Monorepo Service Mapping

Overview

Rune is built within an existing monorepo that provides shared infrastructure (event system, API scaffolding, model training utilities, data pipeline). This document maps each new Rune component to its position in the monorepo, identifies which existing services it extends or runs alongside, and names the specific integration points.

For the component build order and dependency chain, see Build Order.


Service Mapping

New Services

Rune Service Path Extends / Runs Alongside Integration Points
rune-agent services/rune-agent/ LangGraph state graph (generate → execute → reflect) with 4-phase pipeline (decompose → plan → code → integrate) Consumes libs/adapter-registry for adapter selection; uses libs/inference providers for generation; uses libs/events-py for event publishing; manages sandbox containers via libs/shared
training-svc services/training-svc/ Extends libs/model-training (FastAPI) Consumes PEFT utilities and hypernetwork from model-training; reads adapter corpus from adapter-registry; coordinates GPU via vLLM sleep/wake REST calls managed by scripts/swarm_workers.py
evolution-svc services/evolution-svc/ FastAPI stubs; primary logic in scripts/swarm_evolution.py Reads adapter metadata from adapter-registry; evaluates adapter fitness using held-out test sets; writes promotion/pruning events via libs/events-py

New Libraries

Rune Library Path Extends / New Consumers
adapter-registry libs/adapter-registry/ New (implemented) rune-agent, training-svc, evolution-svc, api-service

Extended Existing Components

Component Path What Changes
model-training libs/model-training/ Hypernetwork (DocToLoraHypernetwork), D2L training pipeline (d2l_train, d2l_data, d2l_probe, d2l_config, d2l_lora, d2l_prep, d2l_mining), TIES/DARE merging (merging.py), QLoRA trainer, PEFT utilities, Sakana D2L integration
api-service services/api-service/ Add REST routes: /adapters (registry CRUD), /sessions (agent session state); new SQLModel tables for session tracking
inference libs/inference/ Provider-agnostic interface (InferenceProvider ABC) with TransformersProvider, LlamaCppProvider, OllamaProvider, VLLMProvider backends and factory for configuration-based selection
shared libs/shared/ Hardware probe, sandbox (SubprocessBackend), checkpoint DB, template loader, Rune data models (CodingSession, SwarmConfig, PipelinePhase), storage utils
evaluation libs/evaluation/ OOD benchmark, fitness scoring, Pass@k metrics, generalization delta

Integration Point Details

adapter-registry (dependency root)

Every Rune component depends on the adapter registry.

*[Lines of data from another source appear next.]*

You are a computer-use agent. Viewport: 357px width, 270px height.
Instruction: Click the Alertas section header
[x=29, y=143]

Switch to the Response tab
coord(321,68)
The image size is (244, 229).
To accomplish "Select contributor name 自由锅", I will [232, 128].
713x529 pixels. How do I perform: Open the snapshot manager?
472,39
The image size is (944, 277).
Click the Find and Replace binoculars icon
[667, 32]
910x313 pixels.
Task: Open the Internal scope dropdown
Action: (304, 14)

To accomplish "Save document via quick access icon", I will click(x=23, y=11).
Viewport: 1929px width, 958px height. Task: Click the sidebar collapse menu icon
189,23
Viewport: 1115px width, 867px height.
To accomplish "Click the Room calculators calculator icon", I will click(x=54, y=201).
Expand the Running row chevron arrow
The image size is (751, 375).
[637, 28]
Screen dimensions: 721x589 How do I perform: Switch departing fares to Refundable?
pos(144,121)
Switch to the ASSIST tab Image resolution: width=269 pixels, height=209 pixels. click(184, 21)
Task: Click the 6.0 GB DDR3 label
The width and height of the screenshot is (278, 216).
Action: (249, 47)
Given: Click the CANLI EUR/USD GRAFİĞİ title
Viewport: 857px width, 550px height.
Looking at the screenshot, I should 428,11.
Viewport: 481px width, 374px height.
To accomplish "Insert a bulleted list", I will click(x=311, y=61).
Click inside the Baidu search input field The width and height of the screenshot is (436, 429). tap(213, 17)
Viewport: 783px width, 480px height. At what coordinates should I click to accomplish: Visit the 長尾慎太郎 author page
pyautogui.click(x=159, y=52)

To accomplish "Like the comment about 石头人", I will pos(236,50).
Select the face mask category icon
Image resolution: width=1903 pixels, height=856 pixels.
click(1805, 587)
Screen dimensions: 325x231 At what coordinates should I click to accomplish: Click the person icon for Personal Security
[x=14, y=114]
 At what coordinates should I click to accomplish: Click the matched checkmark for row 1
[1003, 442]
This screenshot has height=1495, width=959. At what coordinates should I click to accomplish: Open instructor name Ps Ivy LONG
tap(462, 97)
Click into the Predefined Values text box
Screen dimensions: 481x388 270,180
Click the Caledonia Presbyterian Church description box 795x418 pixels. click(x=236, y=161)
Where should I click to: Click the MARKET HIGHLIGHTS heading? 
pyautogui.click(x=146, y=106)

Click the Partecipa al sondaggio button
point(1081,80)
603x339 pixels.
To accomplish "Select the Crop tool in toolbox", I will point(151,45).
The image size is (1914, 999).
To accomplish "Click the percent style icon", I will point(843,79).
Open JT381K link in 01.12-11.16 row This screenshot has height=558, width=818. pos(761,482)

It provides two interfaces:

Interface Protocol Consumers
Python API (adapter_registry.registry.AdapterRegistry) Direct import (in-process) rune-agent, training-svc, evolution-svc
REST API (via api-service) HTTP External tools, UI, monitoring

The registry owns the SQLite database and the filesystem adapter store. Key exceptions: AdapterAlreadyExistsError, AdapterNotFoundError. See Adapter Storage for schema and path conventions.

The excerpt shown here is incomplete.